** Opening Data provided block **

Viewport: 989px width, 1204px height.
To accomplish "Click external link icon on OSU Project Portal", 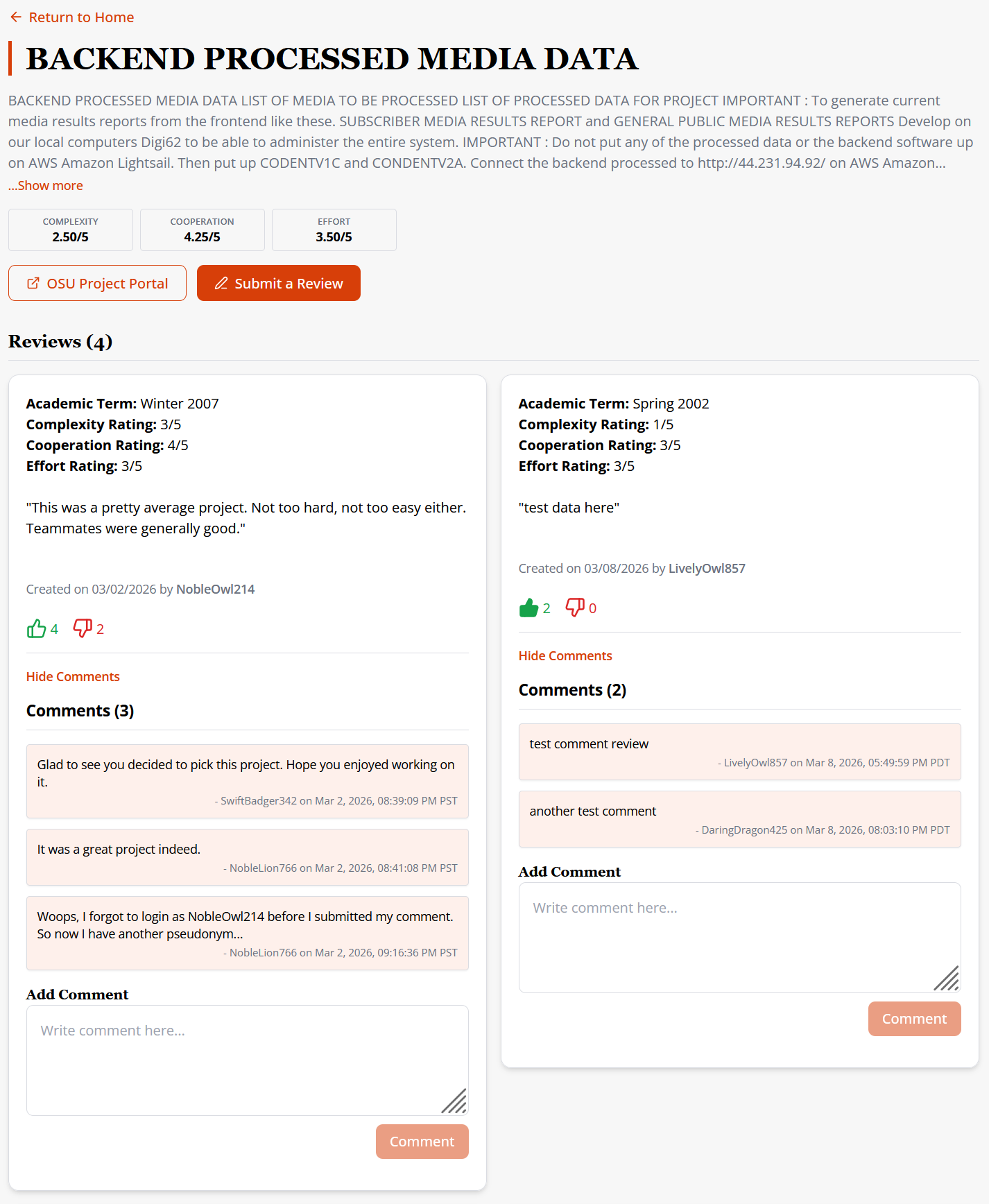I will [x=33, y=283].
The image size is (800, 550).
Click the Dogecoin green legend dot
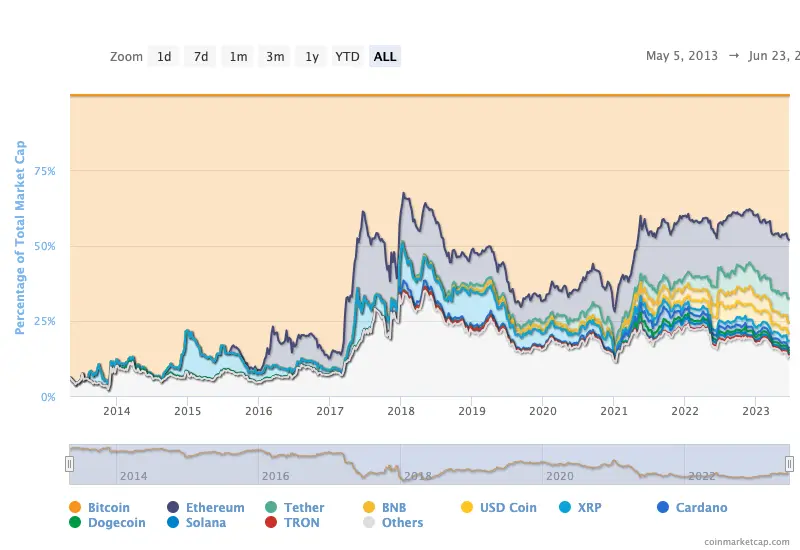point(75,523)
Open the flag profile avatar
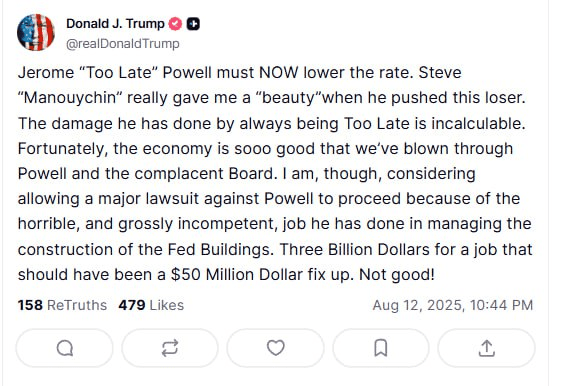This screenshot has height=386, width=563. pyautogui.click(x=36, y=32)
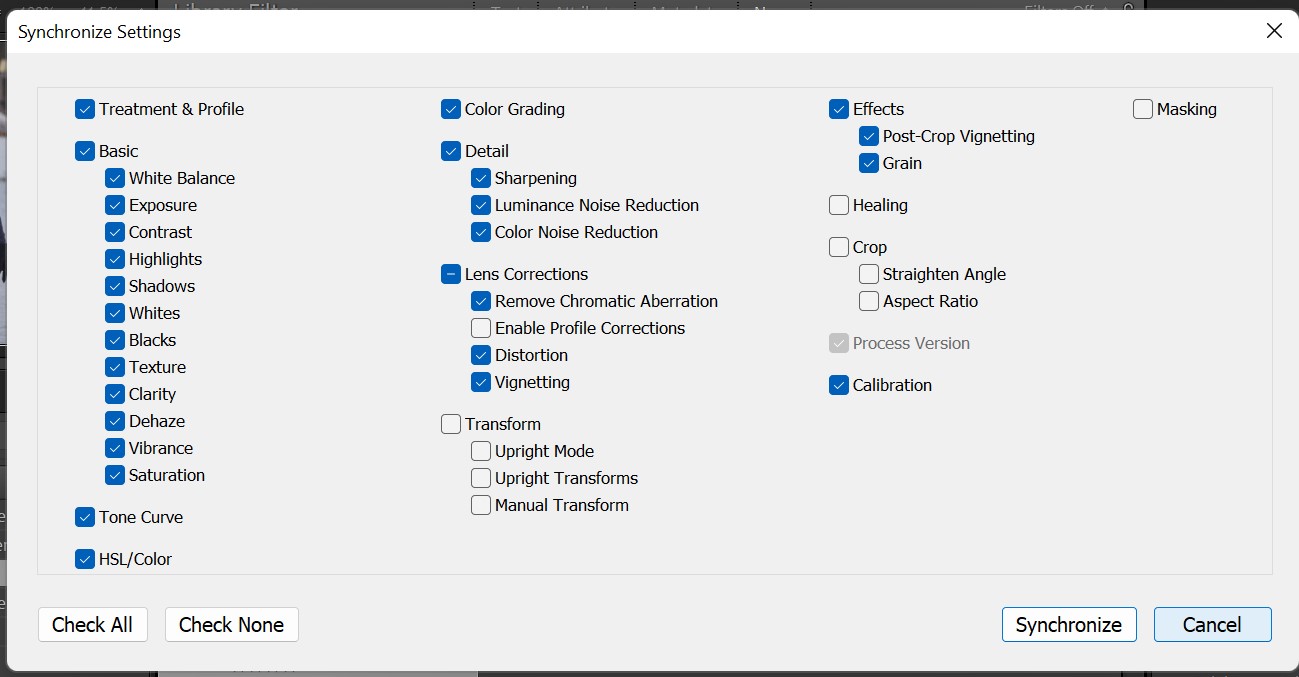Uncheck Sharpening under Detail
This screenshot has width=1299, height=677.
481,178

** Closing Data provided block **
** Opening Data provided block **

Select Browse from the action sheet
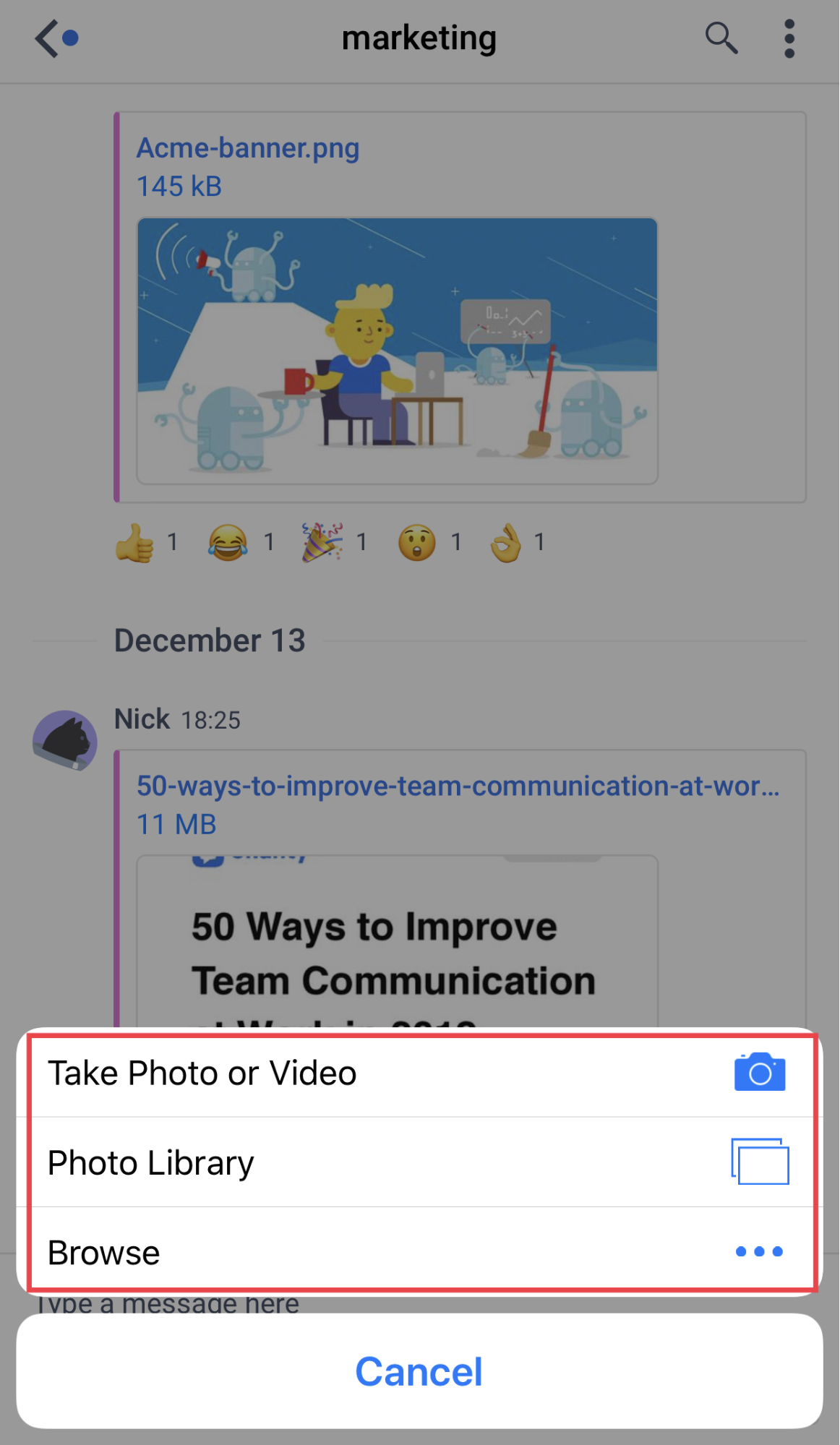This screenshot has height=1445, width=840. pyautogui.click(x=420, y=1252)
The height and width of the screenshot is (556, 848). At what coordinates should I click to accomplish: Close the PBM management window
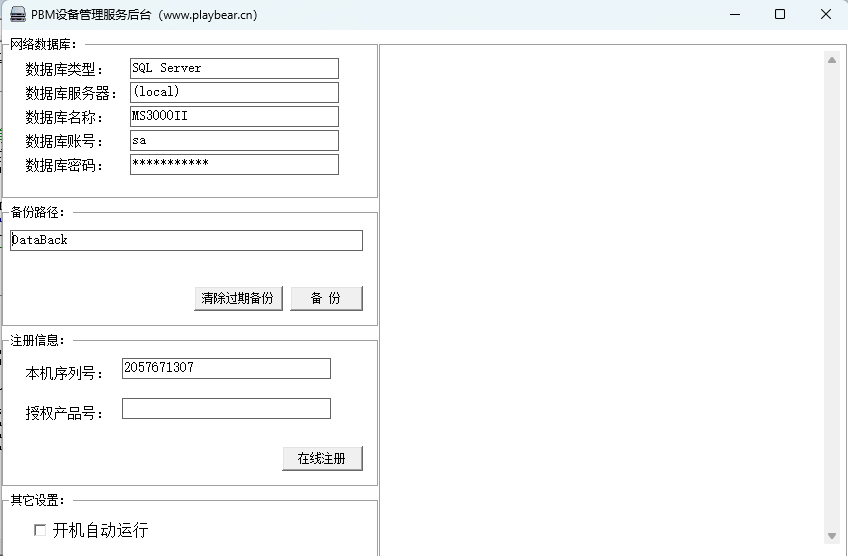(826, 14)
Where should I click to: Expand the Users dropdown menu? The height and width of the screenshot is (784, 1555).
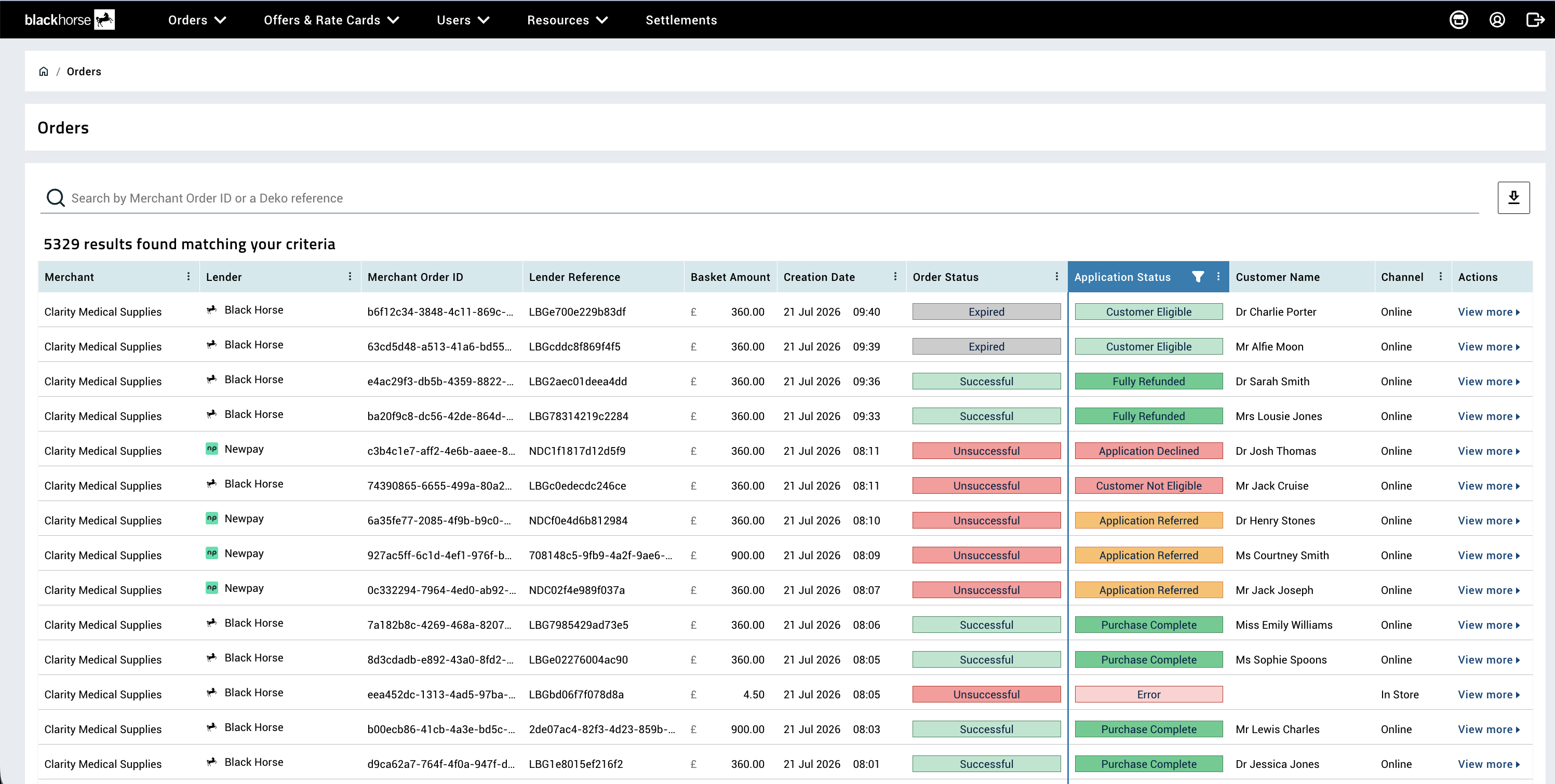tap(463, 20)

** Closing Data provided block **
** Opening Data provided block **

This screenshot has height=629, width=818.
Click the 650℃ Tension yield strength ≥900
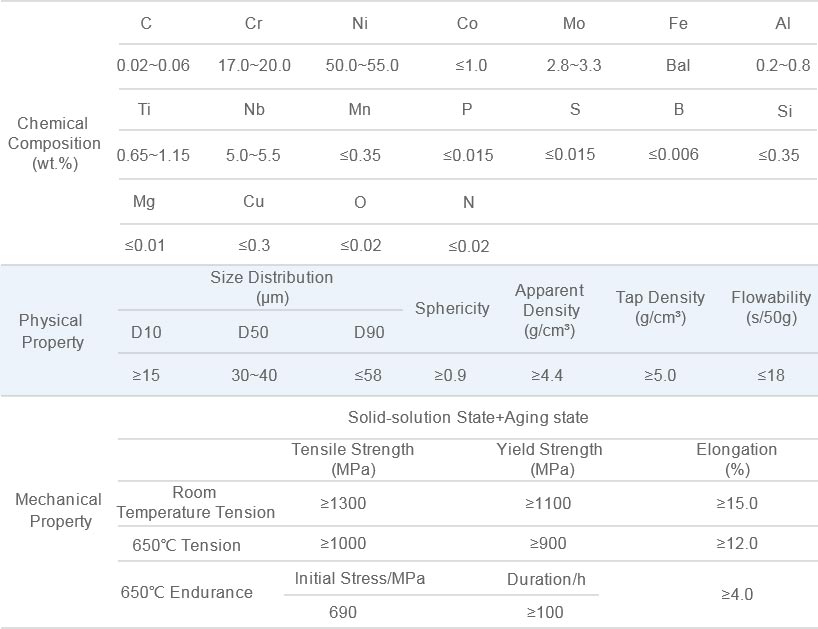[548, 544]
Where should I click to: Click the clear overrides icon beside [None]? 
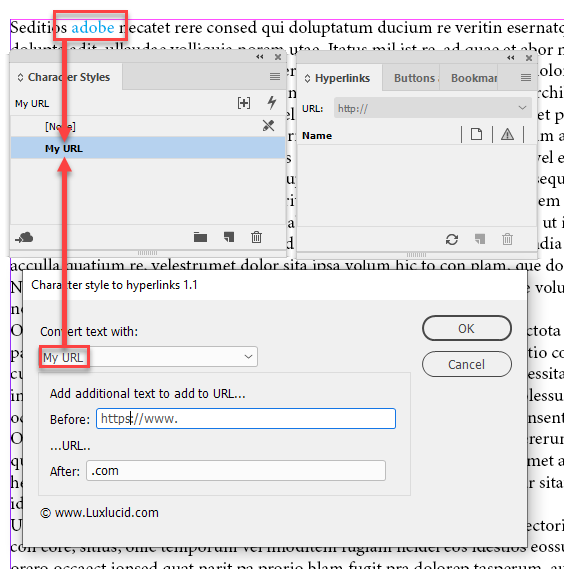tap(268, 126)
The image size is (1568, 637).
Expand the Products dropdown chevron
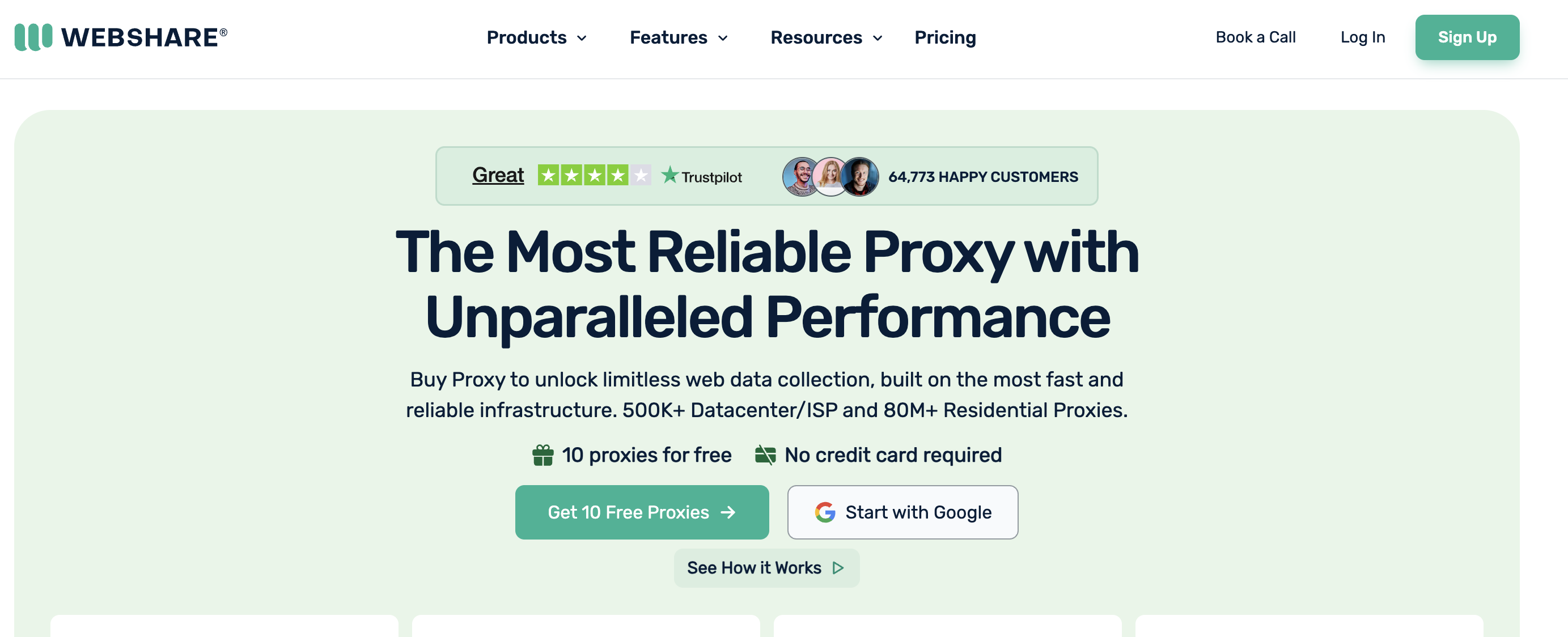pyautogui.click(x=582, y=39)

** Closing Data provided block **

**Task to carry out**
Work out the number of lines in the records that contain the string "size". Nothing but that number should be sent back.

**The answer**
2